MOGADISHU, (Reuters) – Somali President Abdullahi Yusuf has decided to resign and is expected to announce his departure on Saturday, his spokesman said on Wednesday.
The announcement came shortly after the resignation of a politician he named prime minister last week, who said he did not want to be an obstacle to peace in the Horn of Africa nation. “The president has already written his resignation letter and he is expected to announce it on the coming Saturday,” Hussein Mohamed Mohamud, a presidential spokesman, told Reuters. “It is not good for me to predict or explain his reasons for resigning. President Yusuf will explain everything when he resigns.”
Yusuf appointed Mohamed Mohamud Guled after sacking Prime Minister Nur Hassan Hussein earlier this month, but parliament and the international community backed Hussein, effectively leaving the already weak government with two prime ministers.
The president has since come under heavy pressure from Washington to prevent the government collapsing and regional countries imposed sanctions on Yusuf this week for hampering a U.N.-hosted peace process.
The rift between Yusuf and Hussein has been blamed for stalling peace talks and threatens to tear apart the Western-backed administration at a time Islamist insurgents are camped on the outskirts of the capital Mogadishu.
Analysts believe the rival political camps could revive militias and take their fight onto the streets — where the insurgency is fighting the Ethiopians and African peacekeepers.
Hussein is open to including Islamists in the peace process and held talks last weekend in Djibouti with Sheikh Sharif Ahmed, the leader of the moderate Islamist opposition.
Western nations and Somalia’s neighbours have invested a huge amount of political capital in the Transitional Federal Government (TFG) and have become frustrated that it has proved largely ineffectual so far.

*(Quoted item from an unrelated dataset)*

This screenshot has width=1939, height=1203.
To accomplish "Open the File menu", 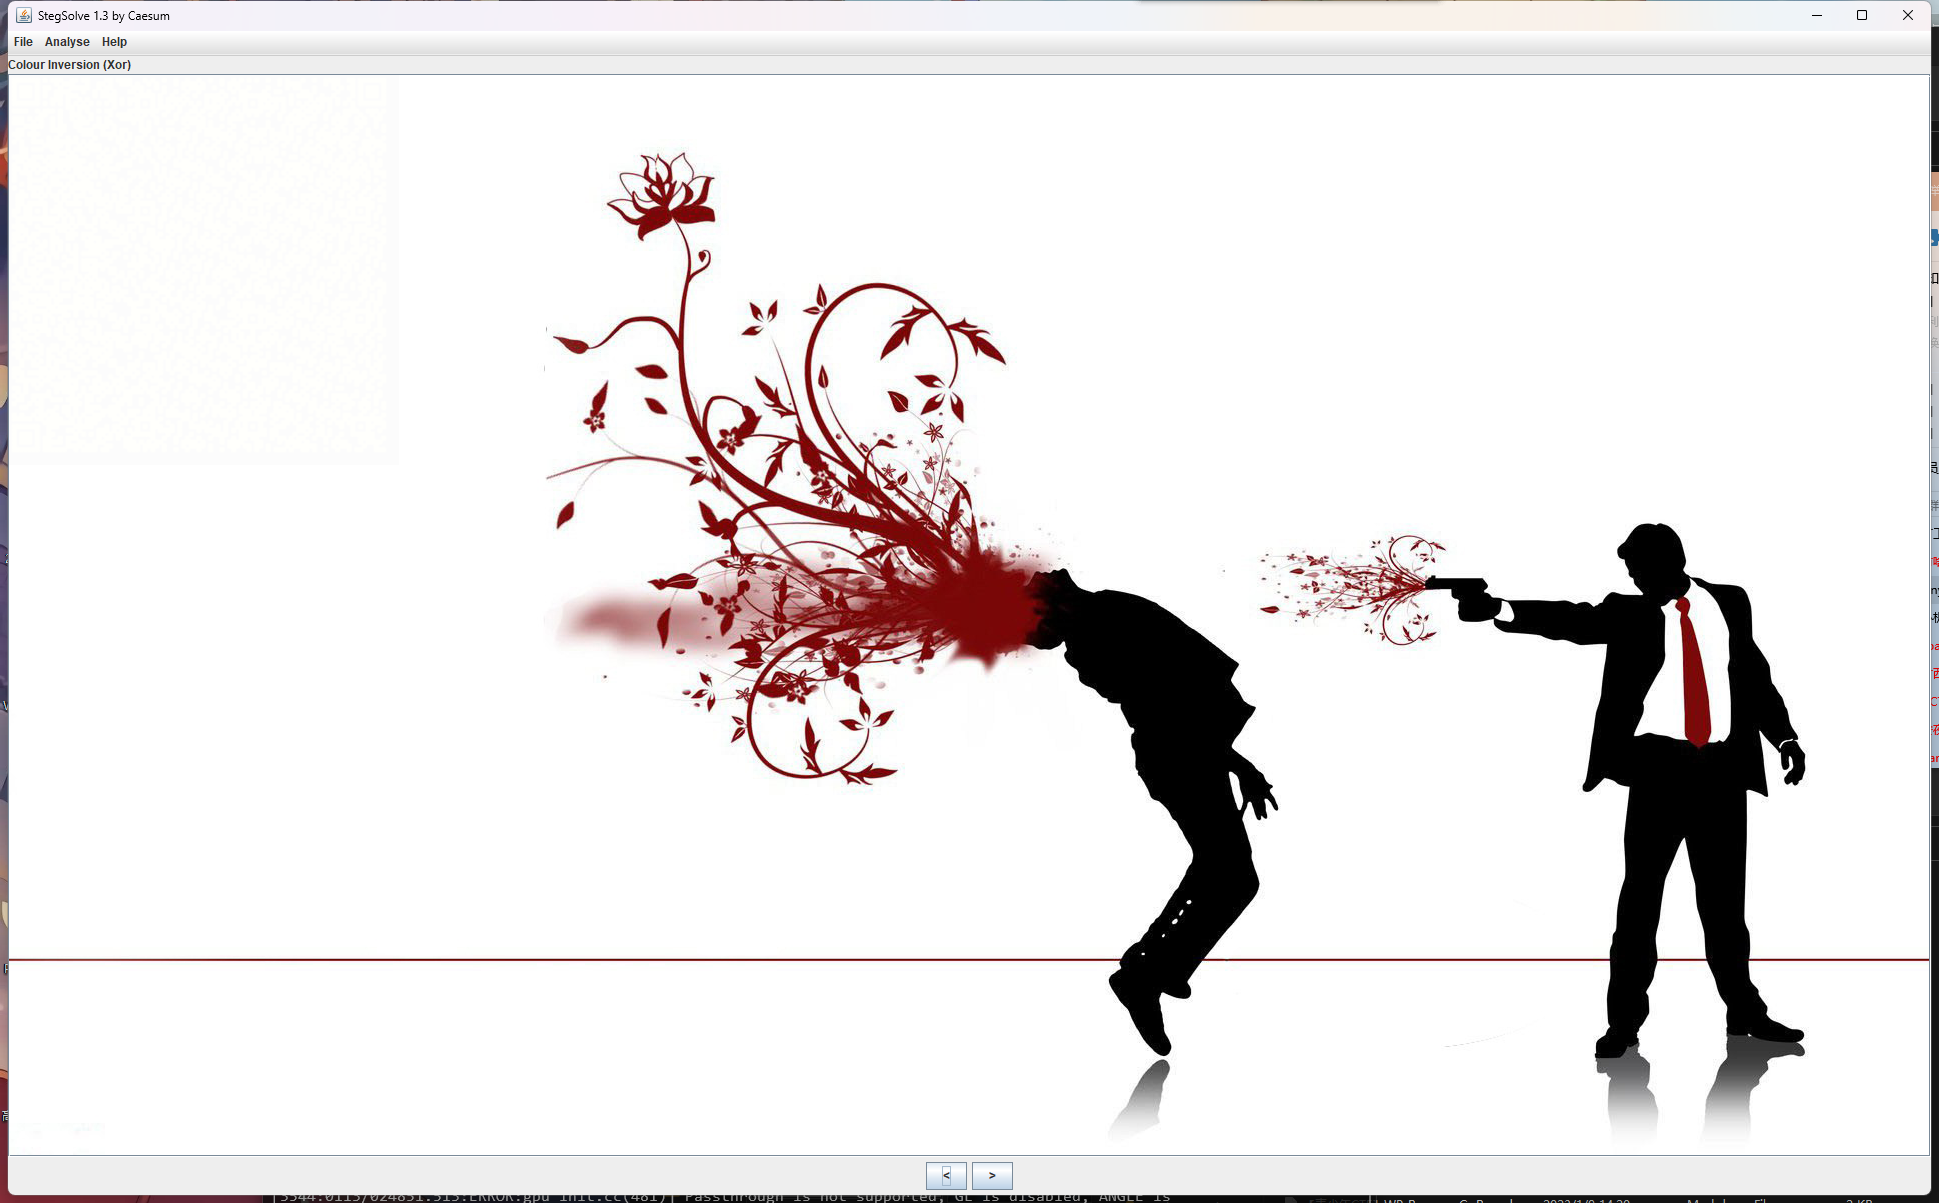I will click(23, 42).
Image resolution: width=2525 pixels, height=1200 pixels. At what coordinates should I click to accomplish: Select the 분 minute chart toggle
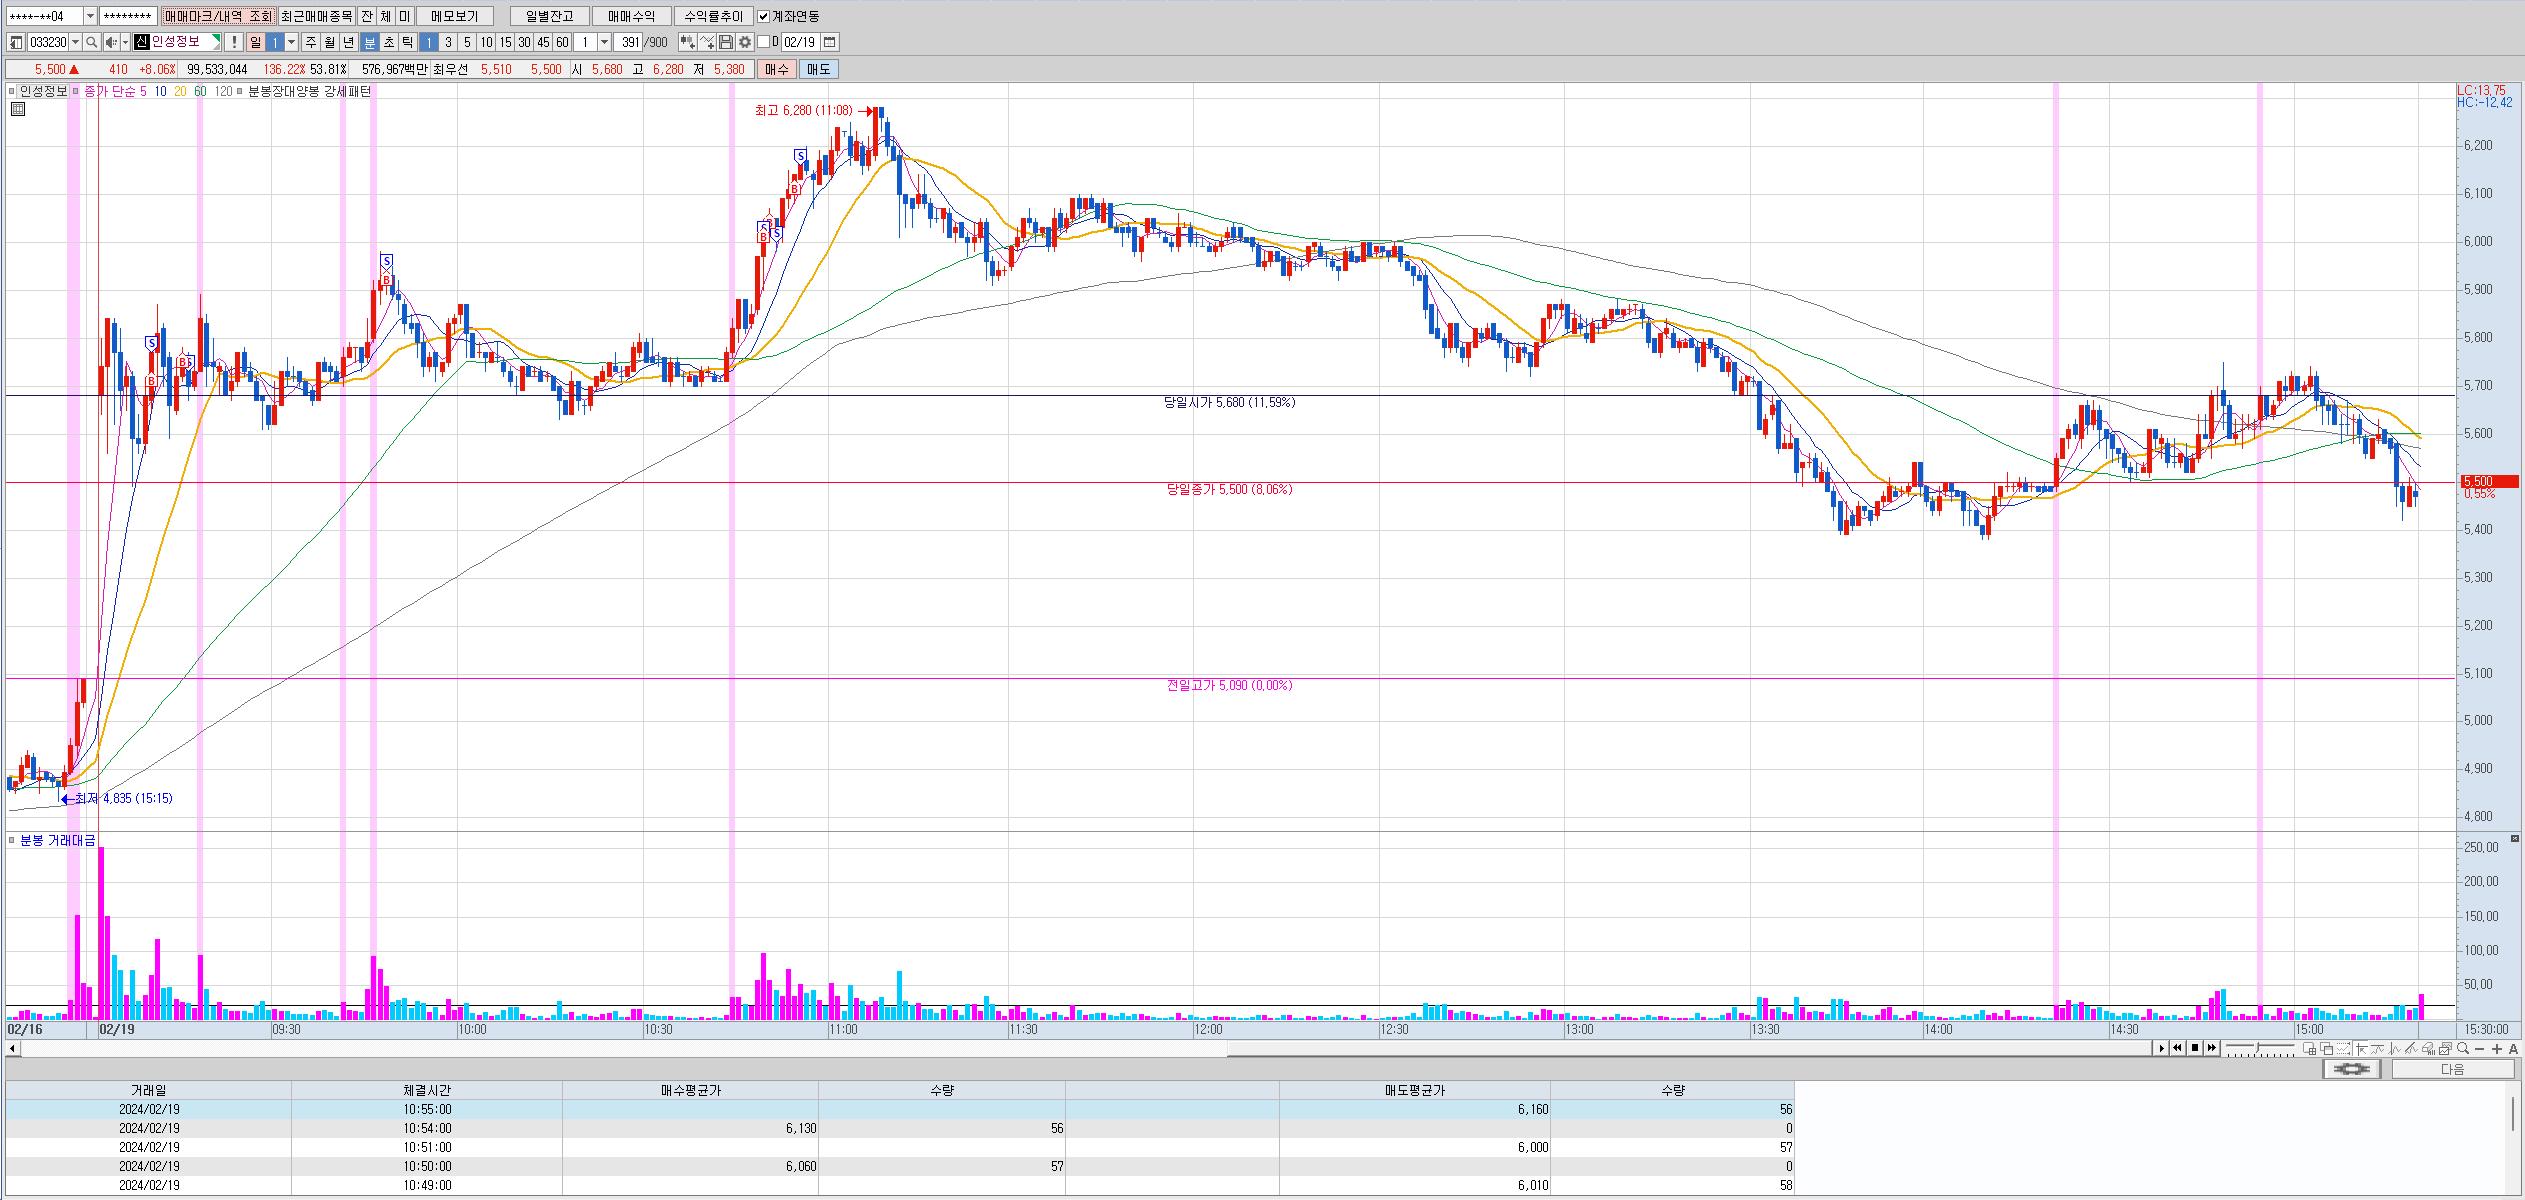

Soldiers from neighbouring Ethiopia have been propping up the government for the past two years, but there only some 3,000 soldiers left and Addis Ababa says they will leave by January.
The Islamist insurgency controls most of southern Somalia outside the capital Mogadishu and Baidoa, the seat of parliament, and analysts predict it will seize the rest when the Ethiopians go unless more peacekeepers are sent.